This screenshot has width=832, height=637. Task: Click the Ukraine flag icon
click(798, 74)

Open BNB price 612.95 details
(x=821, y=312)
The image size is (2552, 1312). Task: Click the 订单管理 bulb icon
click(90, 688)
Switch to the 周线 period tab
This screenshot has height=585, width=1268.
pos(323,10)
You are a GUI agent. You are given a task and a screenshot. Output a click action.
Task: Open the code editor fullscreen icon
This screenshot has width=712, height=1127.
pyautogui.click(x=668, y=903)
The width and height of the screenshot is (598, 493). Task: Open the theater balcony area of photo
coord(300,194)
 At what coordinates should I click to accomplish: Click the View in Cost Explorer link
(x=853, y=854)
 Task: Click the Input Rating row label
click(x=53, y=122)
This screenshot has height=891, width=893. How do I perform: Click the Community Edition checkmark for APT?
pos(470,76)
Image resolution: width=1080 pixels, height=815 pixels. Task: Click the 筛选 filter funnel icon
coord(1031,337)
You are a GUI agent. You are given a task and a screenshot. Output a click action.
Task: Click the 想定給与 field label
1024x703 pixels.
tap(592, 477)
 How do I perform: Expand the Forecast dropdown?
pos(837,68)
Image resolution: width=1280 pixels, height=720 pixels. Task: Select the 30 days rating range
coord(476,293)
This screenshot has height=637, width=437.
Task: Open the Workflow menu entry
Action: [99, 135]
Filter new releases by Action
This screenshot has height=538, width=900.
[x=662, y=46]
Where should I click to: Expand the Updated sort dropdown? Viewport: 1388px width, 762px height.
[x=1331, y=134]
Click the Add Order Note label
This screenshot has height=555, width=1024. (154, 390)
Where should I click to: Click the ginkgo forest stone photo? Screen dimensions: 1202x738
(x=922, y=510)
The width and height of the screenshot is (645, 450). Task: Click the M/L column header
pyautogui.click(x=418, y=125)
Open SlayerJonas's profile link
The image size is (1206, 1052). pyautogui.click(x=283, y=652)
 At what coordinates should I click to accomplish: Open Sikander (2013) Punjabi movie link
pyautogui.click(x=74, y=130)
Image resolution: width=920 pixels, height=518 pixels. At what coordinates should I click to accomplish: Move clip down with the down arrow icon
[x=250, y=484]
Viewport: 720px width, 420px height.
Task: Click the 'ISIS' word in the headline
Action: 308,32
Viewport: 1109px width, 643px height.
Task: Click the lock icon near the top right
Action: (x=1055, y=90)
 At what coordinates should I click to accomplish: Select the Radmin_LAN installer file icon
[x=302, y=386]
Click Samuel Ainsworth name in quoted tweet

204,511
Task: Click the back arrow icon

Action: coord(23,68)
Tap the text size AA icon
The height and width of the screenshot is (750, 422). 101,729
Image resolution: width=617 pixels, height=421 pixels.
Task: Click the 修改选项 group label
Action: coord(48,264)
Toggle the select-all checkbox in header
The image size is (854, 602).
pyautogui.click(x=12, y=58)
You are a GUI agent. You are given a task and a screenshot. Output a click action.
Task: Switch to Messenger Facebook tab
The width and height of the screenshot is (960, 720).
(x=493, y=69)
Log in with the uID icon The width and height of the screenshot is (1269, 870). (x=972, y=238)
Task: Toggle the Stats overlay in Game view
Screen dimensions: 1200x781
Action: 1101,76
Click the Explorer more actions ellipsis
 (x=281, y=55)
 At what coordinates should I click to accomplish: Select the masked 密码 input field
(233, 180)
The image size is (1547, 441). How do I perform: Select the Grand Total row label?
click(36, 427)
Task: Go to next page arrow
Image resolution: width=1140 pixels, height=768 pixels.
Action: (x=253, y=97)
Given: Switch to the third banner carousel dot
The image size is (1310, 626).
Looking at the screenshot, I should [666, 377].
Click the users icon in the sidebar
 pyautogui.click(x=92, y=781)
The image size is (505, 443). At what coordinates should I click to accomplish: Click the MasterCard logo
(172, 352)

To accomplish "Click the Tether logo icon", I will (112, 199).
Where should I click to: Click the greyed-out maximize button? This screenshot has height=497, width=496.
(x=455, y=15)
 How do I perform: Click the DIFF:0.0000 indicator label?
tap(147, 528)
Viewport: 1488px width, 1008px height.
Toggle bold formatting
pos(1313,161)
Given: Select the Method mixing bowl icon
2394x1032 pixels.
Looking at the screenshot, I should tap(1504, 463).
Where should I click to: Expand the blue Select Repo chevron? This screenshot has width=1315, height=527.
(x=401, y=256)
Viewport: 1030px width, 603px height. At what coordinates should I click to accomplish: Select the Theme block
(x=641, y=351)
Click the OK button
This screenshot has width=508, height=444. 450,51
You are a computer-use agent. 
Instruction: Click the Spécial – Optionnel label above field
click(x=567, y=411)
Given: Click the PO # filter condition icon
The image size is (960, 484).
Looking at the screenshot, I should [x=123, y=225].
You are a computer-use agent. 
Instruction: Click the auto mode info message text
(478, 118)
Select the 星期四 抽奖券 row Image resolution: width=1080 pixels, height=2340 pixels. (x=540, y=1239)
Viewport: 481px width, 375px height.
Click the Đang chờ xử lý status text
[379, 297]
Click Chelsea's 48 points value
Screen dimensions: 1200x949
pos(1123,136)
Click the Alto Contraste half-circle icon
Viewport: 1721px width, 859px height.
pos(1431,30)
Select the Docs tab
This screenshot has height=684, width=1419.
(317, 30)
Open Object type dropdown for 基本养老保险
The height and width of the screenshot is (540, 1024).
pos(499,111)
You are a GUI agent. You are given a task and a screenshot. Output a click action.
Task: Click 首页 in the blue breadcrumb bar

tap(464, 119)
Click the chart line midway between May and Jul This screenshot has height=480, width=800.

────────

▸ **AIM**: Copy the lines verbatim, starting with the line that contains "The width and height of the screenshot is (645, 450)." and ending after the line that contains "Action: 1101,76".

▸ **THE SOLUTION**:
The width and height of the screenshot is (645, 450). Task: Click the M/L column header
pyautogui.click(x=418, y=125)
Open SlayerJonas's profile link
The image size is (1206, 1052). pyautogui.click(x=283, y=652)
 At what coordinates should I click to accomplish: Open Sikander (2013) Punjabi movie link
pyautogui.click(x=74, y=130)
Image resolution: width=920 pixels, height=518 pixels. At what coordinates should I click to accomplish: Move clip down with the down arrow icon
[x=250, y=484]
Viewport: 720px width, 420px height.
Task: Click the 'ISIS' word in the headline
Action: 308,32
Viewport: 1109px width, 643px height.
Task: Click the lock icon near the top right
Action: (x=1055, y=90)
 At what coordinates should I click to accomplish: Select the Radmin_LAN installer file icon
[x=302, y=386]
Click Samuel Ainsworth name in quoted tweet

204,511
Task: Click the back arrow icon

Action: coord(23,68)
Tap the text size AA icon
The height and width of the screenshot is (750, 422). 101,729
Image resolution: width=617 pixels, height=421 pixels.
Task: Click the 修改选项 group label
Action: coord(48,264)
Toggle the select-all checkbox in header
The image size is (854, 602).
pyautogui.click(x=12, y=58)
You are a GUI agent. You are given a task and a screenshot. Output a click action.
Task: Switch to Messenger Facebook tab
The width and height of the screenshot is (960, 720).
(x=493, y=69)
Log in with the uID icon The width and height of the screenshot is (1269, 870). (x=972, y=238)
Task: Toggle the Stats overlay in Game view
Screen dimensions: 1200x781
Action: 1101,76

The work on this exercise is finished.